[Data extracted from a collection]
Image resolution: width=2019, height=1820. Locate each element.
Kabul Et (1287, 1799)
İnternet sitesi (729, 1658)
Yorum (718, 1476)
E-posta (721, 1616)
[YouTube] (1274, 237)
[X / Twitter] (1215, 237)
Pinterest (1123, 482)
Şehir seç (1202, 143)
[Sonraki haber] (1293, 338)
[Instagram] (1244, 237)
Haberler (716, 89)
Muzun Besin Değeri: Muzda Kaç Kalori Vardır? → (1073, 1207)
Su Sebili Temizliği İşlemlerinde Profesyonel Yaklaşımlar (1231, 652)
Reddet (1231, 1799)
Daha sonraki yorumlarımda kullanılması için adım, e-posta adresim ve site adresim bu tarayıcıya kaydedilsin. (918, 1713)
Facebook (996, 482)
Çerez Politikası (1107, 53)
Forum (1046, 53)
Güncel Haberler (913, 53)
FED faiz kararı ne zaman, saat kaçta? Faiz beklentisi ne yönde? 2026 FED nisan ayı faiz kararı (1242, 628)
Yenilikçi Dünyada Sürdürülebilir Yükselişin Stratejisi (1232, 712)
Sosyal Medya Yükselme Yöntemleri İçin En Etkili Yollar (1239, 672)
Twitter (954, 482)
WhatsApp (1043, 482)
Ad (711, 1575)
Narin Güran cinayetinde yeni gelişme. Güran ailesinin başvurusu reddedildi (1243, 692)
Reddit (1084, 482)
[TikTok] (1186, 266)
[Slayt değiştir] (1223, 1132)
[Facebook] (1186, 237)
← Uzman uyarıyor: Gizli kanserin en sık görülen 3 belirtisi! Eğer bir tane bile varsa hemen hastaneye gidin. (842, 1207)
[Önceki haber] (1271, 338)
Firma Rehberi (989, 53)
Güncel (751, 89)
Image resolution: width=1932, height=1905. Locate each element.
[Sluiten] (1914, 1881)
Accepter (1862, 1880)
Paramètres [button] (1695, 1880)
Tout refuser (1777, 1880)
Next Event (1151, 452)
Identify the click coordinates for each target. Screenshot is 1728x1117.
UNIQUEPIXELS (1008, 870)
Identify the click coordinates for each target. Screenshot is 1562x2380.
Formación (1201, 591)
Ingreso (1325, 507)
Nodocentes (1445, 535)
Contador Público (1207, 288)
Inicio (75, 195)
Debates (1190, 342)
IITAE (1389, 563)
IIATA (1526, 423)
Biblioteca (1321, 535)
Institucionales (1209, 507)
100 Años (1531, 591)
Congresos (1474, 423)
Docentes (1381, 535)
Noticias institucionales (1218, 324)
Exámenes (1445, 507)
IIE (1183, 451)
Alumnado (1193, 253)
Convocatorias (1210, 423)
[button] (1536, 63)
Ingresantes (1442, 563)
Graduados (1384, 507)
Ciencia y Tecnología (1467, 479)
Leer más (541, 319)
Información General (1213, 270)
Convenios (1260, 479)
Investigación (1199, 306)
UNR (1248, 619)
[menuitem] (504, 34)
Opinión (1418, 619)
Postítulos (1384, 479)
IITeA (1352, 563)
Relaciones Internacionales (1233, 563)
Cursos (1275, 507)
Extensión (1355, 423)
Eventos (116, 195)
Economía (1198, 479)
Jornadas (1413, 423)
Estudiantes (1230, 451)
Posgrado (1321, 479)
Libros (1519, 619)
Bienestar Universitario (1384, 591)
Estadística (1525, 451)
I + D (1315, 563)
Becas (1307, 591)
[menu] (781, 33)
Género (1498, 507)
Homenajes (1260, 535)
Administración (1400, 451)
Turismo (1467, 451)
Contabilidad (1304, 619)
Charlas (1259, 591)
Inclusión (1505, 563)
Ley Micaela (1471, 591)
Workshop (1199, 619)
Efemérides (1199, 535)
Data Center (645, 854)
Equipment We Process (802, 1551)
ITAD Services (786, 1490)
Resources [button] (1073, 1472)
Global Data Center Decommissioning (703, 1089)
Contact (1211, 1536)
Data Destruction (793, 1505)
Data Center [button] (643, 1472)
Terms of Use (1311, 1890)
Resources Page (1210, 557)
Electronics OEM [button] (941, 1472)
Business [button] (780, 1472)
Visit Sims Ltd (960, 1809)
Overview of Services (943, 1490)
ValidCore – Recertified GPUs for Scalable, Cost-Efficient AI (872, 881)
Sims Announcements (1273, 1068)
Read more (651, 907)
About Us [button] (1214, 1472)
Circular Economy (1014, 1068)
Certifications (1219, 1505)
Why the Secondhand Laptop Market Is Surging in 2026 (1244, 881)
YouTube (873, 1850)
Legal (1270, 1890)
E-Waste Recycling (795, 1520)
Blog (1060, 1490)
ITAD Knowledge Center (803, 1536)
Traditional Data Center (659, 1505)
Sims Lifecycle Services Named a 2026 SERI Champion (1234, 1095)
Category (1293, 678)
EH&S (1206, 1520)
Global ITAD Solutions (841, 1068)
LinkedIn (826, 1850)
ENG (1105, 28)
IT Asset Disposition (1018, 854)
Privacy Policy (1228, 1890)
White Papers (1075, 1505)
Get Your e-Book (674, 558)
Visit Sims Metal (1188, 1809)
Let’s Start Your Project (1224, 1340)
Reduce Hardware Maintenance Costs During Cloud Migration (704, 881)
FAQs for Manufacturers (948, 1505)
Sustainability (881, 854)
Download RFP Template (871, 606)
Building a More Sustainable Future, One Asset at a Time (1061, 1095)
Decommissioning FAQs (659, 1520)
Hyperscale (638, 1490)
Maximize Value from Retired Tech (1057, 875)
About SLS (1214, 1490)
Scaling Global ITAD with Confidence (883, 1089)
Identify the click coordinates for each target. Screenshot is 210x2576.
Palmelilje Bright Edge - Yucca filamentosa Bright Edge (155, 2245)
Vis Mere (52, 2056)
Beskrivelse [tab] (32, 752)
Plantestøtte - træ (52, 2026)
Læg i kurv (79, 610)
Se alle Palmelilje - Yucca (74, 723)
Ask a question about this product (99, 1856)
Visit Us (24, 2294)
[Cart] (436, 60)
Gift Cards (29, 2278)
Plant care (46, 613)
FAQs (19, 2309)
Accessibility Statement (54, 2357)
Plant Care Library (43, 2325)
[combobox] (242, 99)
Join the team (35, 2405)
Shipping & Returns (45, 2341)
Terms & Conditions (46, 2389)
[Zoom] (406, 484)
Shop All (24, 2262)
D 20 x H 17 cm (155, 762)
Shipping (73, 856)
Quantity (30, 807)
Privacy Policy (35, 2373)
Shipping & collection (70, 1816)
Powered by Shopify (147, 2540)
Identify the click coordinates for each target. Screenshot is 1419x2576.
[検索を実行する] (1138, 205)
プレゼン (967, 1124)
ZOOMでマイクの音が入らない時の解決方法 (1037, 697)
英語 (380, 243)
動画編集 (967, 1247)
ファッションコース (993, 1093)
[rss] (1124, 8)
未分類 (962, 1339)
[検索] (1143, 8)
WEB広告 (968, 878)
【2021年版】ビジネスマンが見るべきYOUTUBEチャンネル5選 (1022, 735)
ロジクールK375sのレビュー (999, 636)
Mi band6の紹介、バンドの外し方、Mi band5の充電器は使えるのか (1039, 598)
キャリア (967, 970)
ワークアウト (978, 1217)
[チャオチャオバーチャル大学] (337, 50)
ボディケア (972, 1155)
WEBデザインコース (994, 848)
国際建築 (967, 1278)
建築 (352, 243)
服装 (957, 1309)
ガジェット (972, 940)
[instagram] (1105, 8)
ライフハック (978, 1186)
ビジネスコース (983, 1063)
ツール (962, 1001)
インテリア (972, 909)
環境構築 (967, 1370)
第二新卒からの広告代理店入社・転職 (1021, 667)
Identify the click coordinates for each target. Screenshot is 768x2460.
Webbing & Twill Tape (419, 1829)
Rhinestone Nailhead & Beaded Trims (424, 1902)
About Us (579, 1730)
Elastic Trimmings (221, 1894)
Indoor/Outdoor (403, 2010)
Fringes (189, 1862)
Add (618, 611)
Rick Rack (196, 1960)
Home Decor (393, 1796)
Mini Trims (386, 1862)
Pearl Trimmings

To do
Filter the records for the string "Visit" and copy every line that holds it.

Answer to the exercise
Visit Sims Ltd (960, 1809)
Visit Sims Metal (1188, 1809)
Visit Us (24, 2294)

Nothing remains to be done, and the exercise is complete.